**WORK TASK:** Show every line of the records below that contains the word "computer".

Dataset items
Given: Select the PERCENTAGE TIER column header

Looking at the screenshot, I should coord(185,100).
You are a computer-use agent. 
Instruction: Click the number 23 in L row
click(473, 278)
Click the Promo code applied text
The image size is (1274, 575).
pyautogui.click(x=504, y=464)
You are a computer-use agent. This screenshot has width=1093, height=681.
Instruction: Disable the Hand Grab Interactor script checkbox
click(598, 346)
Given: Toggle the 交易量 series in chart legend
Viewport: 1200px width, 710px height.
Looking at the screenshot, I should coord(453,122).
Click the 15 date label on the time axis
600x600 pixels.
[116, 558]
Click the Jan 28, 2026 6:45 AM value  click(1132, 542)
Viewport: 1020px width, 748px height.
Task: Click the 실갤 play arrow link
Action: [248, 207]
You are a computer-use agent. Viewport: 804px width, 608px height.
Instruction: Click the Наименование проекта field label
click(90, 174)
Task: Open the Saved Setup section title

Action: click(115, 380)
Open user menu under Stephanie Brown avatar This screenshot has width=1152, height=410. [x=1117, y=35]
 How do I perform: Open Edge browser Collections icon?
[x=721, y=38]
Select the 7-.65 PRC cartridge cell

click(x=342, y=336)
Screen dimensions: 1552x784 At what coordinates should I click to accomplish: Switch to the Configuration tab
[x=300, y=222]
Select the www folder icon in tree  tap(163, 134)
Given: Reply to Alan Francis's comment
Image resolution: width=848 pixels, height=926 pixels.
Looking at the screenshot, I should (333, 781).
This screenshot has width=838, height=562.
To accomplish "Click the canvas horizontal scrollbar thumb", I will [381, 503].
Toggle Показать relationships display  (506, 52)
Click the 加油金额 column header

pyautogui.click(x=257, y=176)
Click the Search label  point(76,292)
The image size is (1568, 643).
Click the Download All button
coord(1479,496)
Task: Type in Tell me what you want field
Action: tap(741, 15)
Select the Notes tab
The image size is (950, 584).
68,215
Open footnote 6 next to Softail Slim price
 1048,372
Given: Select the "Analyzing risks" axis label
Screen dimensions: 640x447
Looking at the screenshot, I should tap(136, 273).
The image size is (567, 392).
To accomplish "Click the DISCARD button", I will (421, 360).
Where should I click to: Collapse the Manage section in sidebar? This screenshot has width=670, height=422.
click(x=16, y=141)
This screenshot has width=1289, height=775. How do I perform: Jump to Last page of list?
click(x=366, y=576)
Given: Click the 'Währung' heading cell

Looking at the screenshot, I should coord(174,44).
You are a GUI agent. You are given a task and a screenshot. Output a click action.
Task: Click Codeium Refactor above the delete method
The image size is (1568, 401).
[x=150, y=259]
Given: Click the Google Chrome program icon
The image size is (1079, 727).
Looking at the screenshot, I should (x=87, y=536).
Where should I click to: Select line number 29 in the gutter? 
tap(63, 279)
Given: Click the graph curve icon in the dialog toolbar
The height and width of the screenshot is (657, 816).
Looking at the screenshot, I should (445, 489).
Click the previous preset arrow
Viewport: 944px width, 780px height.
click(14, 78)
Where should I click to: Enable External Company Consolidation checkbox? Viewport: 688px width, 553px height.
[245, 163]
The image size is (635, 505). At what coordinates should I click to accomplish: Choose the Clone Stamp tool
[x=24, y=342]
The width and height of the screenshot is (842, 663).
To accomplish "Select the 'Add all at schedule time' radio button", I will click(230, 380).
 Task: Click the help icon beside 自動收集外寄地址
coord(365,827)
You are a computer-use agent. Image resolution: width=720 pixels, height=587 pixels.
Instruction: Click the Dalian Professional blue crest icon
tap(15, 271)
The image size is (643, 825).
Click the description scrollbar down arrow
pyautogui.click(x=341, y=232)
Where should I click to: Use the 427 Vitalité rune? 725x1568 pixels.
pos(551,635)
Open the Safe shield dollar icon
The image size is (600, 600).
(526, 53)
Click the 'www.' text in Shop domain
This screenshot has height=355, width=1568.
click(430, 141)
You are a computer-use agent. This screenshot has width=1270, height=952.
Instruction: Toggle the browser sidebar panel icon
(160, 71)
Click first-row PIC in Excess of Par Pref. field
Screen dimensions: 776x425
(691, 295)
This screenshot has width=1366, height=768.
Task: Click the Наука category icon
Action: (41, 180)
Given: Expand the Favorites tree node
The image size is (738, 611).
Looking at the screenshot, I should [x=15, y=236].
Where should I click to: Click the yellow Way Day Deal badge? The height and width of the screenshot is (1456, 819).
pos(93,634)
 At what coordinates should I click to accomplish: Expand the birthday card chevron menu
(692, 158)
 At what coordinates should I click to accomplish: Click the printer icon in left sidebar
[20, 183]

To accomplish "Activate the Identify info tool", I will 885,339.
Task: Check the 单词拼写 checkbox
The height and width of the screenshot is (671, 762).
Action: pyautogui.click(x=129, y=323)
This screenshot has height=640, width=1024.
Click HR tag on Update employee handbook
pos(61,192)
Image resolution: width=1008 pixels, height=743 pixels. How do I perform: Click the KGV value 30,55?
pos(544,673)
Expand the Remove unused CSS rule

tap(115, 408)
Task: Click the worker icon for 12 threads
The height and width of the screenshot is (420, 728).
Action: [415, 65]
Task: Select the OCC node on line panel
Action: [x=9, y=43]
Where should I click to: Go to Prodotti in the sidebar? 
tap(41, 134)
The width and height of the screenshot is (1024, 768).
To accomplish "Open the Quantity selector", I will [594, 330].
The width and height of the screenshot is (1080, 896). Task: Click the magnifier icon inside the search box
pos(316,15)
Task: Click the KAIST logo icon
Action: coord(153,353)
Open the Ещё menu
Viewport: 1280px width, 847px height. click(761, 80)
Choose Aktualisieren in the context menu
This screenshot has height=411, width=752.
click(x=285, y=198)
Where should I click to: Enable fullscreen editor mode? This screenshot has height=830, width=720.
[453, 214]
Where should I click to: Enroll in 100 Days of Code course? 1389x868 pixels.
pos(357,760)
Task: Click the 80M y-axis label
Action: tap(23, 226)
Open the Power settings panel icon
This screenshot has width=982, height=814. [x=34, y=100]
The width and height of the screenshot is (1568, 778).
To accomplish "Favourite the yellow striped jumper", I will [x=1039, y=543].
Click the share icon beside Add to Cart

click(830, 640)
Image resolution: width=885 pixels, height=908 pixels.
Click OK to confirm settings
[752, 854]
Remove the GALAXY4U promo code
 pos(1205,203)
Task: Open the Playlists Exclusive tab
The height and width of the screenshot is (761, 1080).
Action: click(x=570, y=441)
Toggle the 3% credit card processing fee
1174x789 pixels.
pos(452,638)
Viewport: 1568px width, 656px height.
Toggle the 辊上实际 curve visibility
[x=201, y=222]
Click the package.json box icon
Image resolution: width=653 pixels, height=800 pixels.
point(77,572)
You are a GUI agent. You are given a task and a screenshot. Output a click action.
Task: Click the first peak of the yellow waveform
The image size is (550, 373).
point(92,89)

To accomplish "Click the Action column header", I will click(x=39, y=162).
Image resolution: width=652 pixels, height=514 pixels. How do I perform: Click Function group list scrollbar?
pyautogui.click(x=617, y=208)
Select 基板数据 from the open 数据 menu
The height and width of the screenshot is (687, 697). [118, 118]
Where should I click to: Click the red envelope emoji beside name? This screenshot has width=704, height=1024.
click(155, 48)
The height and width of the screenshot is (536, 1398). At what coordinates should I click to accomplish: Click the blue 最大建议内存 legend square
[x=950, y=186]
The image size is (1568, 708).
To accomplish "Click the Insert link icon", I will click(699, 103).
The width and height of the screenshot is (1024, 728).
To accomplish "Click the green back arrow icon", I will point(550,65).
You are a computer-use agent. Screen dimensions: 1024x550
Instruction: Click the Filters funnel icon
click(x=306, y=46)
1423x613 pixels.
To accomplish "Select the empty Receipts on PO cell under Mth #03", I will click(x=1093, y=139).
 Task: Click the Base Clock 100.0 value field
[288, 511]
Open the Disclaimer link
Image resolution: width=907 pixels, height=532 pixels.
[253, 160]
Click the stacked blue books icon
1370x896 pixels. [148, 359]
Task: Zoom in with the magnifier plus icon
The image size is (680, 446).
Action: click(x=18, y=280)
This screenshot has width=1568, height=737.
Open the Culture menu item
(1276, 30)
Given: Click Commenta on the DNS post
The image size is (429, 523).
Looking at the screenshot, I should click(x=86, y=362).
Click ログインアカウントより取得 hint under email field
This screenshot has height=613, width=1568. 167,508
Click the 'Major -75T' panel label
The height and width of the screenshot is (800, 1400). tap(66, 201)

**EXPECTED ANSWER:**
You are a computer-use agent. 
You are a computer-use agent. This screenshot has width=1093, height=681.
You are a computer-use agent. Viewport: 804px width, 608px height.
You are a computer-use agent. Image resolution: width=720 pixels, height=587 pixels.
You are a computer-use agent. This screenshot has width=1270, height=952.
You are a computer-use agent. Screen dimensions: 1024x550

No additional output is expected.